Öğle yemeği sonrasında, botanik bahçesine doğru yola çıkmadan önce, odalarımıza gidip fotoğraf makinelerimizi aldığımızda Murtaza'nın makinesinin pilinin bitmiş ve bu yüzden cep telefonundaki fotoğraf makinesine kalmış olması da büyük bir şanstı sanırım benim için, keza adam cep telefonuyla çektiği fotoğraflarda bile o kadar oyalandı ki elinde manuel ayarlı bir makine olsa halimiz nice olurdu düşünmek bile istemiyorum doğrusu.

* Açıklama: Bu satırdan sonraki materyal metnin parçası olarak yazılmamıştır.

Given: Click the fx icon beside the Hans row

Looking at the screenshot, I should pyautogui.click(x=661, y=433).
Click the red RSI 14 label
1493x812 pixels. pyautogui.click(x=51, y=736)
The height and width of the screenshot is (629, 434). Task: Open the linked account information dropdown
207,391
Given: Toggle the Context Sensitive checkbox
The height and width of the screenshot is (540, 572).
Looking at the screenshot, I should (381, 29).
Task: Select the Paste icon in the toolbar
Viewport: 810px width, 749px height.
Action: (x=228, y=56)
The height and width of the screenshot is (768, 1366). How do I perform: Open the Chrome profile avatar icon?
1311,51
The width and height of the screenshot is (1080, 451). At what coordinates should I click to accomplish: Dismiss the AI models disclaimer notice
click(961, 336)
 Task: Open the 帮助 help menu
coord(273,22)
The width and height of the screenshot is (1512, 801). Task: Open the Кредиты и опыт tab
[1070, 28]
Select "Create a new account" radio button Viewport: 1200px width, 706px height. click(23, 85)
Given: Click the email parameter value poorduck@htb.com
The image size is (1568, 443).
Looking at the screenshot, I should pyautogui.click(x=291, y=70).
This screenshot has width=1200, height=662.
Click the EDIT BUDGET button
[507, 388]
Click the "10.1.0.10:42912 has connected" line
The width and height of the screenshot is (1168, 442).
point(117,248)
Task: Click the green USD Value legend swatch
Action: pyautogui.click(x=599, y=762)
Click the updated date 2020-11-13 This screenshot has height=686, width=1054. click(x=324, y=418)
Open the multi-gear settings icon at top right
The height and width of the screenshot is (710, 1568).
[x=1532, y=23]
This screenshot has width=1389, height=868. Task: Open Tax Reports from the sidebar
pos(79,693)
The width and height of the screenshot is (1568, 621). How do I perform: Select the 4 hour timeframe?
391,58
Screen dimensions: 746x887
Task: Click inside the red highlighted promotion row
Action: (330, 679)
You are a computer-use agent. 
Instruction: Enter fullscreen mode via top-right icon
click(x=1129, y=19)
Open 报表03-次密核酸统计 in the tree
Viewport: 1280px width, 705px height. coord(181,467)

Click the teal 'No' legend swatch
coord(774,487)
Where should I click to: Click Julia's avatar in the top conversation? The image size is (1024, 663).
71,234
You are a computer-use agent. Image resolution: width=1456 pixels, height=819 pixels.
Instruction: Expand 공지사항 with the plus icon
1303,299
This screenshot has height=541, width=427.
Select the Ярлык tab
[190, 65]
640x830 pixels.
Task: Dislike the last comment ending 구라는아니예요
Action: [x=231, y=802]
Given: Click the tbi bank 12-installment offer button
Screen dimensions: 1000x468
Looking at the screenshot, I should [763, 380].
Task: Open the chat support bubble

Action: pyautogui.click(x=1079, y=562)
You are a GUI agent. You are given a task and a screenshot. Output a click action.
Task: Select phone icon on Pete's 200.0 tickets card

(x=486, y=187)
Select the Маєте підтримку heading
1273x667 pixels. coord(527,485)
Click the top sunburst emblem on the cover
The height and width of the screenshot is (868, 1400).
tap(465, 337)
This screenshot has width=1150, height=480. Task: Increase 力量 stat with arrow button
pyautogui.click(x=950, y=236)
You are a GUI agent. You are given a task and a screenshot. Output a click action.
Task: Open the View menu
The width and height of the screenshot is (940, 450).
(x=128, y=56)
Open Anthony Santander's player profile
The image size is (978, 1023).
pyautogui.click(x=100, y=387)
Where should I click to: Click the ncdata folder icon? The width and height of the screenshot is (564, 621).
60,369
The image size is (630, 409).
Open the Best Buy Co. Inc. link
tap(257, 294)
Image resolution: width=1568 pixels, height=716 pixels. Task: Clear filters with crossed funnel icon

Botanik bahçesinde tahmin edeceğiniz üzere çok nadir bulunan ve kimi koruma altına alınmış çeşitli bitkiler ve çiçekler bulunmakta. Bitkilerin yanında/önünde bulunan minik panellerde kimilerinin çeşitli dertlere deva olduğu, kimilerinin zehirli olup olmadıkları vb bilgiler yazılı. Genel itibariyle kaba ve küstah birisi olduğuna kanaat getirdiğim Murtaza'nın başağrısına iyi gelen otları bana göstermesi ve önermesi ise benimle ilgili bir detayı aklında tutmuş olması bakımından beni hayrete düşürdü.


Bahçenin girişinde/çıkışındaki alanda bir de heykel sergisi var ki bence çok sevimli figürler barındırıyor.

PS: Hediyelik alışveriş için botanik bahçesinin çıkışındaki dükkanı tavsiye ederim. Fiyatlar gayet normal, ve çok güzel, çeşitli hediyelikler bulmak mümkün. Ayrıca girişteki information desk'ten ücretsiz CapeTown haritası da alabilirsiniz.